The following morning took us to the Overlord Museum in the neighbouring village near Omaha beach. The boys were fascinated by what they were learning. A drive along the coast to see the British landing sites at Gold and Sword beaches and the Canadian landing point at Juno in the town of Courseulles Sur Mer (twinned with Dartmouth). We ended our day with a visit to the Commonwealth War Cemetery, what struck us was the story told by the headstones and how so few were aged over 25 years of age. What a waste.

We packed up the RV and hooked up Mini and set off east to Grigneuseville. A fantastic French farmhouse with motorhome bays in the garden. Owner Eric, is a hugely accommodating and friendly host. Eric doesn’t speak any English and speaks French at 100 miles per hour but we managed somehow. From here we took a day trip to Rouen to marvel in the many churches in the impressive town. The temperature had dropped considerably and Eric’s water supply had frozen.

It was time to move on. The final leg of our French journey took is to Lille, our favourite French town so far. The square is beautiful and after a stroll around the shops we had lunch in a bistro just off the square called La Chicory, opting for the plat du jour. The food and ambience was perfect however the service was stereotypically stroppy!

Whilst in Lille we parked the RV at a brilliant site around 30km South West of the city in a park called Parc Olhain in Pas-de-Calais. A hugely popular leisure park, great for dog walking and parkour areas for the kids to play.

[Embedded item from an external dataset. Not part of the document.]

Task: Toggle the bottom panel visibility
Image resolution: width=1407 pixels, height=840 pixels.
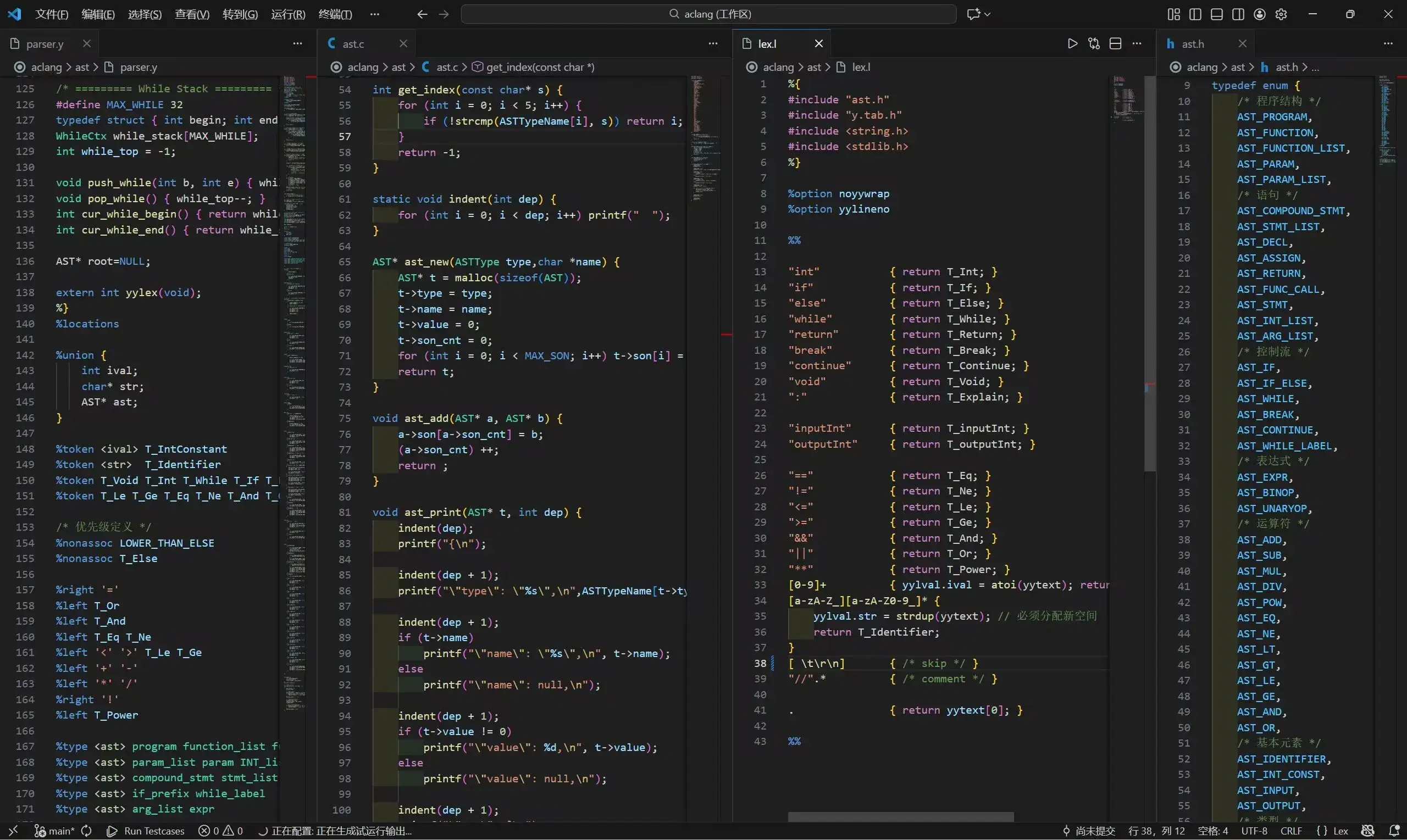Action: click(1216, 14)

Our journey now continues to Belgium the second country on our tour of Europe. We leave France and head to Bruges. After chatting to a family camping at the campsite in Calais they recommended another camping app called Park4night. We downloaded it and planned our first nights site in Belgium. Jon found a great site in Wingene around 14 miles from Brugge on a working dairy farm owned by Kevin and Patrick.